| What you will do |
Exactly as written, retype the lines that run from the line holding "Task: Expand the balance dropdown arrow" through the end of the records below. Do not include pictures.

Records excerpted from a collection

● ● ●

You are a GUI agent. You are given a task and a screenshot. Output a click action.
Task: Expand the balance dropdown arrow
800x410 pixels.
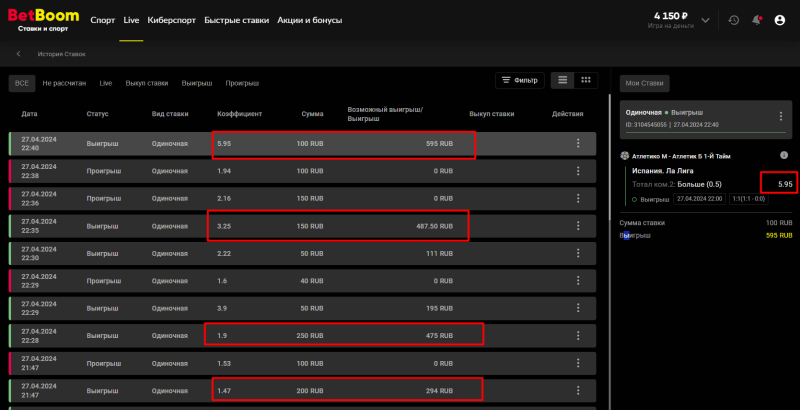coord(706,20)
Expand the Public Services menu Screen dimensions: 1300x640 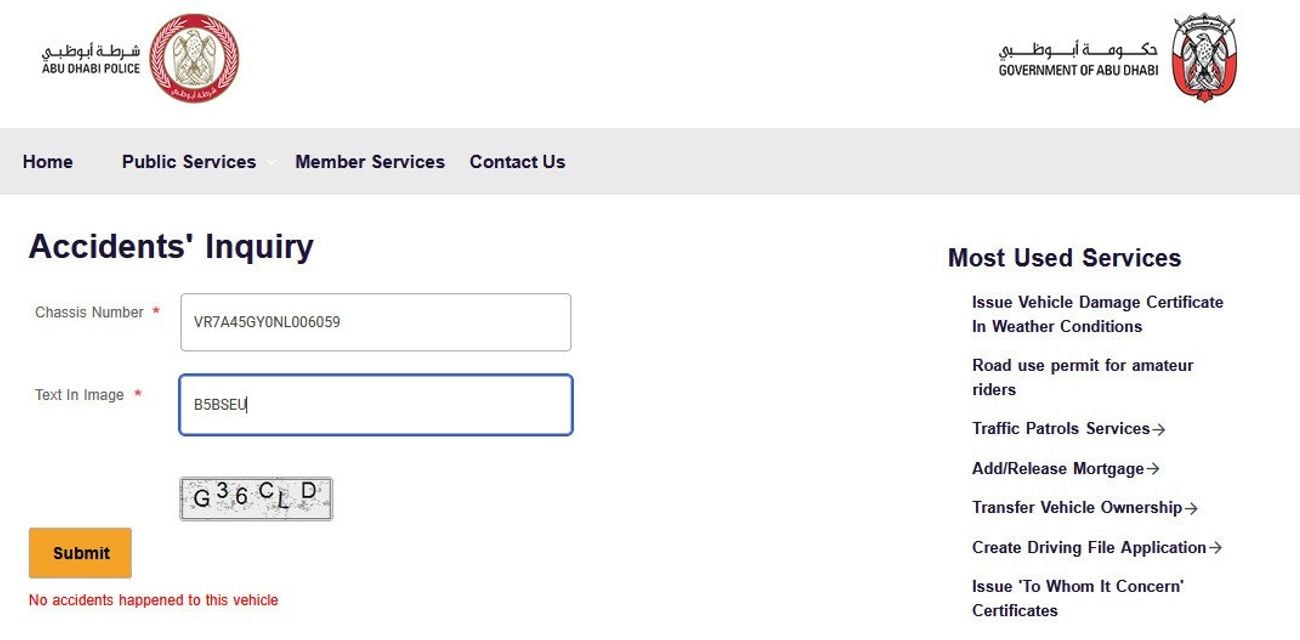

● ● ●

| Solution to this exercise |
Task: Expand the balance dropdown arrow
800x410 pixels.
coord(706,20)
Expand the Public Services menu Screen dimensions: 1300x640 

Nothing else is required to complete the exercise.